上達の指南

第1回ネット棋聖戦・特選譜

(2)好判断で水精さんが勝利

(寄稿連載 2014/06/24読売新聞掲載)

 昨年の中学生名人で高校1年生の水精(みなもり)次元さんと、アマ強豪として知られる井場悠史さんの一戦。2人とも第1組の優勝候補。期待にたがわぬ熱戦を本木克弥三段の講評で紹介する。

 【1図】 両者の棋力がプロに近いレベルにあることは、本木三段が保証している。その実例が黒51から白56までの折衝であろう。
 黒51の切りに対しすぐに動かず、白52から54と下辺を打ったのが高等戦術で、黒が55と抜き、白が56と下辺を連打した。
 「見た目は黒に不満がないと思えましたが、その後の形勢から判断すると、実際は好勝負のようです」と本木三段。

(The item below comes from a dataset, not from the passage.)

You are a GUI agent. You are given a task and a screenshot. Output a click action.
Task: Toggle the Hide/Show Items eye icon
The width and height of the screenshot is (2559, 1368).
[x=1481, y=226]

 【2図】 ずっと拮抗(きっこう)した形勢で迎えた終盤。白が1とコウを取った時、黒も2とコウを取った。ここで白3の切りから5と当ててコウを拡大したのが水精さんの勝負手。これが勝負勘に優れた好判断だった。

 【3図】 右下のコウ争いが長く続いたが、黒28の時に白29と右下を連打。この一手でコウを解消できたわけではないが、こうなっては白が優勢。
 このあと白は右下隅で生きを確保して、難戦に決着をつけたのだった。
 本木三段「さかのぼって2図の黒2で3とついでいれば、黒の1目半勝ちでした」
 水精さんの白番2目半勝ち。
(佐野真)
(おわり)

●メモ● ネット棋聖戦では各クラス優勝者に賞品が贈られる。SAクラスは10万円相当。準優勝5万円相当。A~Dクラスは優勝1万円相当、準優勝5000円相当。ブービー賞、トビ賞もある。また抽選で井山裕太棋聖の写真入り特製クオカードが当たる。詳しくはYOL「ネット棋聖戦」で。

SAクラス第1組
白 水精次元
黒 井場悠史

【テーマ図】
【2図】6(1の左)
【3図】6(3の左)、9(3)、12
(3の左)15(3)、18(3の左)、
21(3) 24(3の左)、26(13)、
27(3)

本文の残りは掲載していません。